The service publishes a list of headlines and includes links to original sources. For instance, one of the headlines on Tuesday was “Truck Crashes Into Security Barriers Near White House,” which links back to the source article on NBC titled “Driver arrested and Nazi flag seized after truck crashes into security barriers near the White House.” 

Tools like OpenAI’s A.I. chatbot ChatGPT are increasingly being used in various industries to do jobs that were once performed exclusively by human workers. Some media companies, under intense financial strain, are looking to tap A.I. to handle some of the workload and help them become more efficient.

“In some ways, the work we were doing towards optimizing for SEO and trending content was robotic,” S. Mitra Kalita, a former executive at CNN and cofounder of two other media startups, told Axios in February about how newsrooms use technology to identify widely discussed subjects online and then focus stories on those topics. “Arguably, we were using what was trending on Twitter and Google to create the news agenda.

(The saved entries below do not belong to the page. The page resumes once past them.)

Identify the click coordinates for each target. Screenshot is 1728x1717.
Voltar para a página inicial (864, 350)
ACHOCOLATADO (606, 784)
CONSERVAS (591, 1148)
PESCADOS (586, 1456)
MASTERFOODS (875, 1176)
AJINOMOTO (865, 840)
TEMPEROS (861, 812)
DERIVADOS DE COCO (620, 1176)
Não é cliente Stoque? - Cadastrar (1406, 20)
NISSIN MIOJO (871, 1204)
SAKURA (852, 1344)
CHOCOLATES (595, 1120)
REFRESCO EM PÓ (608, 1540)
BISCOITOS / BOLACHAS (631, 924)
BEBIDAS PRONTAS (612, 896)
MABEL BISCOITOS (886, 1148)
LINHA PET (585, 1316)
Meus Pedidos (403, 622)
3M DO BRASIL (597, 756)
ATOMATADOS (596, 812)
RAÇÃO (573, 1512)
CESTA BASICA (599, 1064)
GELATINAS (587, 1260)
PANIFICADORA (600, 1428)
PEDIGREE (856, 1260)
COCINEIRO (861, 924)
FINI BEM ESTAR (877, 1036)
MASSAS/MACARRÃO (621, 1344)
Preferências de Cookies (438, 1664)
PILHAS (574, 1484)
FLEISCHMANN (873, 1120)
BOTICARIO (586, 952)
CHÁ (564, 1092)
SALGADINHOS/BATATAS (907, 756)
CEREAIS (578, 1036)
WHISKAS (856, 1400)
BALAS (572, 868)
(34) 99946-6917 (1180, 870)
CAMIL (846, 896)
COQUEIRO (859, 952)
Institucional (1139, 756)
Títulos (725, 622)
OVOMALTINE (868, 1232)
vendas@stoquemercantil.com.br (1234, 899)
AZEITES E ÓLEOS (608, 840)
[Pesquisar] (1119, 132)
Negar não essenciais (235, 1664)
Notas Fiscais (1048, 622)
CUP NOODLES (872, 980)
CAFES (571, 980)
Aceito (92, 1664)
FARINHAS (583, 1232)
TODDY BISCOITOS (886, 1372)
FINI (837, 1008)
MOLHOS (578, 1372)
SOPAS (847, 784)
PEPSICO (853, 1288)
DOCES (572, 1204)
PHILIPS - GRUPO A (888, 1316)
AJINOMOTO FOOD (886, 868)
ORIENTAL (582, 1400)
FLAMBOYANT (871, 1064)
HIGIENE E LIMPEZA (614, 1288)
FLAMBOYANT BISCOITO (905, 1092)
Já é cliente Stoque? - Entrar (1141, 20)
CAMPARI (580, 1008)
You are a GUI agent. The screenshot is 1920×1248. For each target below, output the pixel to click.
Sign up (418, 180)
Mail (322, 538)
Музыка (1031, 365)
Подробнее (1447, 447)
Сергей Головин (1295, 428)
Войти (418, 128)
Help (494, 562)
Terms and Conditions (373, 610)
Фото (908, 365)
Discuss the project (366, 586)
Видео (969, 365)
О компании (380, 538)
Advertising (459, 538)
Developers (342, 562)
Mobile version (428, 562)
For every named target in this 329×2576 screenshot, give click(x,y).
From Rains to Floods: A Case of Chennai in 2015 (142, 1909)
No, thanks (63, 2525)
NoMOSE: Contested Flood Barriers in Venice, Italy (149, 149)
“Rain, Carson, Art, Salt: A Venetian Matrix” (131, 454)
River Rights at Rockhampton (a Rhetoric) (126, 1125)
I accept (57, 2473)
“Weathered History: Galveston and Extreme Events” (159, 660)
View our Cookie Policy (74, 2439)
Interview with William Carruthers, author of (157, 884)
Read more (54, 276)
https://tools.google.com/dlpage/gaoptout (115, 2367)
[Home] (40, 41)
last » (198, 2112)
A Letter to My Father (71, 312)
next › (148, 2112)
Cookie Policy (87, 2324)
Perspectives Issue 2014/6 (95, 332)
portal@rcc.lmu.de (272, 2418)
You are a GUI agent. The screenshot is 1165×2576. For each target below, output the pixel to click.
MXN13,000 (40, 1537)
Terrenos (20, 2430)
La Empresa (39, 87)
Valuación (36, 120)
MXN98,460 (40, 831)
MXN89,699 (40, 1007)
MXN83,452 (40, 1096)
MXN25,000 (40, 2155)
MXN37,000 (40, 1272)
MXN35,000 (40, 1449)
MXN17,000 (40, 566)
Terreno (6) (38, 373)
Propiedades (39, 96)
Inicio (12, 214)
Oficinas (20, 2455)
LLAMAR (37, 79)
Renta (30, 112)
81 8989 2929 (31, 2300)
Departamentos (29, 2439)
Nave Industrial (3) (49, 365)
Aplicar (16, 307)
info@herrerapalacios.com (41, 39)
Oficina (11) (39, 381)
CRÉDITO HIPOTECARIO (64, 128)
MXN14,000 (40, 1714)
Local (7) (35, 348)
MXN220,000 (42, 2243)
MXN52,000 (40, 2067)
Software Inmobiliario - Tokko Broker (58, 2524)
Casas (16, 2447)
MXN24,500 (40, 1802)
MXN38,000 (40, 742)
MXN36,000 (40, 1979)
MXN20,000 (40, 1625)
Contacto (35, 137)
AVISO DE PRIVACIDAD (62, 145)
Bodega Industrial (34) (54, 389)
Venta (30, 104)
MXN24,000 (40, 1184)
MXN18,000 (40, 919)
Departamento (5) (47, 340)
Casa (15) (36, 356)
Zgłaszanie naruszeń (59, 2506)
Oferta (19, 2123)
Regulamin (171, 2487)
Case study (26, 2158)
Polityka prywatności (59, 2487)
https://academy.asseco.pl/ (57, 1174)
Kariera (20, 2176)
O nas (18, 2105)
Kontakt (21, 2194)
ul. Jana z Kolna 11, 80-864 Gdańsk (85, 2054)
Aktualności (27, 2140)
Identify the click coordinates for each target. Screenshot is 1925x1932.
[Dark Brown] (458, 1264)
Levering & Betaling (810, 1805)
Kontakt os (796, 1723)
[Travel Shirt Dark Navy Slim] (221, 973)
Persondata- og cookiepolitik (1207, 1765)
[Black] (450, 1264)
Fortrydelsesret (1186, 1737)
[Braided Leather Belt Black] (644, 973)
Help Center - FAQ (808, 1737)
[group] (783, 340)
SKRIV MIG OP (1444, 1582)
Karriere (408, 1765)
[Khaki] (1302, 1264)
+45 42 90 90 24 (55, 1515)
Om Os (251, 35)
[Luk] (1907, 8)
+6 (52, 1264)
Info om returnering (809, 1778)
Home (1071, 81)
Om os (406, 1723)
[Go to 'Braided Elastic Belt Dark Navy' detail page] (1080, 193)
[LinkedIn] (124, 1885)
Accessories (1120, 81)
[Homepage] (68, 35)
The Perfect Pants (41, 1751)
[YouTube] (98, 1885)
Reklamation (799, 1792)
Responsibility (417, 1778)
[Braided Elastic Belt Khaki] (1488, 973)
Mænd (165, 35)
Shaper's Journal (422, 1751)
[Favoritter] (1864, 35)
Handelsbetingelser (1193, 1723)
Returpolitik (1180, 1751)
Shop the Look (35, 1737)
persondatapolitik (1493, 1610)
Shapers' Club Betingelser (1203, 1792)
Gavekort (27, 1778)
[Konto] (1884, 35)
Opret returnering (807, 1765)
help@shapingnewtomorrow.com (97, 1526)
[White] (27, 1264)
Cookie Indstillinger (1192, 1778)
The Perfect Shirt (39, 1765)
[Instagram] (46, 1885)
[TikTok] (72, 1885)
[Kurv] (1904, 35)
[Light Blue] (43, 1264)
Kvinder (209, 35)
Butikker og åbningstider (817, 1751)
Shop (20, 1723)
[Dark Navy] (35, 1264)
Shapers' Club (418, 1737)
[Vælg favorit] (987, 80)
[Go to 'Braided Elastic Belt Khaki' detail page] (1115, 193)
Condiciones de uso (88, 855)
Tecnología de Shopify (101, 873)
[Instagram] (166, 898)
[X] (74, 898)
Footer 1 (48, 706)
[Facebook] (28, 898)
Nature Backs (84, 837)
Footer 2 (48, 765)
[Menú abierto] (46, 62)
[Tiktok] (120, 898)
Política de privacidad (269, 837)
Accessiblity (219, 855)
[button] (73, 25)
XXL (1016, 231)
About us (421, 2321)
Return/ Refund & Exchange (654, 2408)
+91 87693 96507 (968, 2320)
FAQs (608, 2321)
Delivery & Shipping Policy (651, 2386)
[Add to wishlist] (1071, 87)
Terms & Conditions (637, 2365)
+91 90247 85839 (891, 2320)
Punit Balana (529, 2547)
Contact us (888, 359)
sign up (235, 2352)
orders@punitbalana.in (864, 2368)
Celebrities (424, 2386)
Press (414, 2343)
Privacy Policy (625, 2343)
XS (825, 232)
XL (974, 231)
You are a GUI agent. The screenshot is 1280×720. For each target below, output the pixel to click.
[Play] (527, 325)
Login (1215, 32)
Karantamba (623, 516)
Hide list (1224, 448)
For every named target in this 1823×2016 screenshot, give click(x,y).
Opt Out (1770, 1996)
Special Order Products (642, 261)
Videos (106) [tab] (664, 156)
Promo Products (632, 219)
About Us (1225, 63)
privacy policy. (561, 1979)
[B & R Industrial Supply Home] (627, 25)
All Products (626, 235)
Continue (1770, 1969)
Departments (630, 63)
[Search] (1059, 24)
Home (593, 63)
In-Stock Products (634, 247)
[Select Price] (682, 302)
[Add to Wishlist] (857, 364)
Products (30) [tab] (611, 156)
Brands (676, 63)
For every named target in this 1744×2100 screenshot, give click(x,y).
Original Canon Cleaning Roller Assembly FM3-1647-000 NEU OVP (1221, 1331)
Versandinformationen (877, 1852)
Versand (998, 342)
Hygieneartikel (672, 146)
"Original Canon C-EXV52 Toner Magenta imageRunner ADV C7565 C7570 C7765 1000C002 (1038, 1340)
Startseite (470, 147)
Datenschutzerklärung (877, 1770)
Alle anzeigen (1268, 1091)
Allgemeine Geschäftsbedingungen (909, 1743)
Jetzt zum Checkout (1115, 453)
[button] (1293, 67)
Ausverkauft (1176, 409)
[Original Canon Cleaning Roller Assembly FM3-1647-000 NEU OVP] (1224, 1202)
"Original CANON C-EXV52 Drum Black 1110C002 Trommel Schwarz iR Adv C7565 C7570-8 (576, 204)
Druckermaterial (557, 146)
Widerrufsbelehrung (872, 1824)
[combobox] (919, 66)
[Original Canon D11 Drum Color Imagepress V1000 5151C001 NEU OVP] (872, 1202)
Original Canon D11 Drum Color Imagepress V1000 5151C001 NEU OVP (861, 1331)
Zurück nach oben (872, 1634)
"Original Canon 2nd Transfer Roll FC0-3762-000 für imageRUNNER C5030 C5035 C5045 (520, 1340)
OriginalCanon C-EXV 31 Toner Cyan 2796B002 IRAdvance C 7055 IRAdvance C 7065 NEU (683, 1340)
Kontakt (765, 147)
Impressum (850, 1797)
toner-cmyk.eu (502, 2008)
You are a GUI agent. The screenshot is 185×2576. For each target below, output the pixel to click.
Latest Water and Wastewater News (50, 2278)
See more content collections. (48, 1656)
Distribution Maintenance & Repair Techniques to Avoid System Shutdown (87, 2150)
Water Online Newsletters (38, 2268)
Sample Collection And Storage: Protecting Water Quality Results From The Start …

What happened was a sameness across the internet.”

Newsrooms have also already begun experimenting with A.I. For instance, BuzzFeed said in February it would use A.I. to create quizzes and other content for its users in a more targeted fashion.

“To be clear, we see the breakthroughs in A.I. opening up a new era of creativity that will allow humans to harness creativity in new ways with endless opportunities and applications for good,” BuzzFeed CEO Jonah Peretti wrote in January before the launch of the outlet’s A.I. tool. While the company uses A.I. to help improve its quizzes, the tech doesn’t write news stories. BuzzFeed eliminated its news division last month.

Some media company experiments with A.I haven’t gone well. For instance, some articles published by tech news site CNET using A.I.—with disclosures that readers had to dig for to see—included inaccuracies. 

Amid the quest to change how news is written and packaged is a fear that A.I. will be misused or used to create spam sites. Earlier this month, a report by NewsGuard, a news rating group, found that A.I.-generated news sites had become widespread and were linked to spreading false information. The websites, which produced a large amount of content—sometimes hundreds of stories daily, rarely revealed who owned or controlled them. 

Boring Report, launched in March, is owned and backed by two New York–based engineers—Vasishta Kalinadhabhotla and Akshith Ramadugu. The free service is also supported by donations and was recently ranked among the top five downloaded apps under the Magazines & Newspapers section of Apple’s App Store. Representatives at Boring Report declined to share specifics regarding user numbers, but told Fortune that they planned to launch a paid version in the future.

But what’s fueling the new crop of A.I. media platforms is clear to NewsGuard CEO Steven Brill: Readers lack mainstream news outlets they trust. And yet the rise of A.I. news has made it especially challenging to find genuine sources of information. 

“News consumers trust news sources less and less in part because of how hard it has become to tell a generally reliable source from a generally unreliable source,” Brill told the New York Times. “This new wave of A.I.-created sites will only make it harder for consumers to know who is feeding them the news, further reducing trust.”